With a Latin rhythm intro similar to The Drifters' "On Broadway" (or Ben E. King's "Stand By Me"), "How Right I Was" is a plaintive post-mortem of love gone sour, where the singer finally achieves mental clarity; enough time has passed and he has enough emotional space to realize what he instinctively knew all along: "She never wanted to go out me/or maybe I was just afraid to ask/But every single moment that came and went/brought another reason why I'd never see her again..." (check out the awesome horn lines on this cut--few can make the t-bone sound as sad, haunted, or bittersweet as Buford). "The Indefatigable" is a sprightly keyboard-centered ska tune imagining life as a ship and all of us serving as its crew: "It's a lifetime search for the Holy Grail/So just just knock it on back with a pint of ale/As winter gales fill the sails of The Indefatigable/You've run your boat onto the rocks/and razed the pubs by the docks/We've one request before your through/please take some dreams home with you." There are more than 8 million rodents (and roaches and now bedbugs) in the Naked City--and "The Army of Rats" is a slightly unsettling reminder that as we roam and stumble in the night searching for diversion, the rats are our constant companions from the city's underworld (perhaps waiting for us to falter).

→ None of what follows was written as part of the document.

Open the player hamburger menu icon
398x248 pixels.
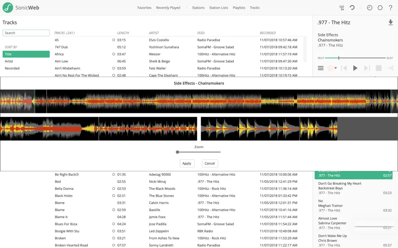(x=320, y=68)
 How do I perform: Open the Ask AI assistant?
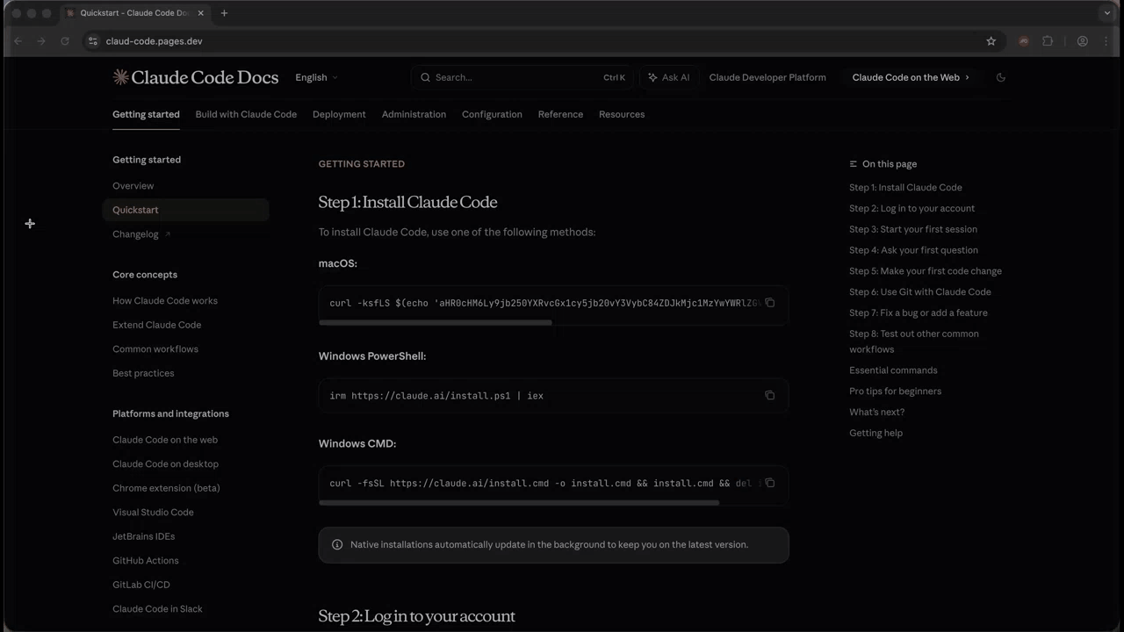point(669,77)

The boogie-woogie swinging ska of "Woa Let Me Tell You" is the perfect musical context for the fantastical recounting of the genesis of Buford's musical career (his "lucky breaks," if you will), beginning with him bumping into John Lennon and William S. Burroughs on Houston Street, who send him off on the LIRR to Huntington, Long Island (home to The Scofflaws) to play with Bill Clinton and see Shelley Winters, Henry Fonda, Humphrey Bogart, Bob Barker, and the like in the crowd (it's kind of like the Bugs Bunny cartoon "Slick Hare," where, in a restaurant/club serving all of the Hollywood movie stars of the 1940s, a menacing, gangster-y Humphrey Bogart orders rabbit from Elmer Fudd, who then has to catch Bugs--who runs amuck--to avoid being plugged full of holes). The chugging, propulsive rhythm of the mid-tempo ska cut "L.R.T.R." (an acronym for "Love Rules the Road") is well-suited for the kooky, psychedelic road trip the singer experiences, walking down the highway trying to hitch a ride because he can't remember where he's parked his car; along the way he has a brief affair with a woman who flies away when it's over (an angel?); and finally catches a cab whose driver has a talking cat sitting on his head dispensing sung blessings: "May your love rule the road/and your footprint be strong." Weird, but it works. And it makes you wonder what exactly transpires when bands are on tour...

While Buford self-produced his first two solo albums (The Club of Hope and Fears in 1999 and The Sexy Eye in 2000) with good-to-great results, this time out he relies on his good friend and fellow ex-Scofflaw Victor Rice to provide the editorial control and top-notch studio production (check out Victor's killer version excursions on "Dub Rats" and "Indefatigable Dub") that ensures that L.R.T.R. is superb throughout (it doesn't hurt that the backing band that Buford has assembled is the cream of the NYC ska scene's crop: Agent Jay Nugent on guitar; Eddie Ocampo on drums; Ticklah on keyboards; Paul Gebhardt on sax; and Victor Rice on bass). Buford's singing has never sounded warmer, richer, and more confident--and his songs have never been better realized.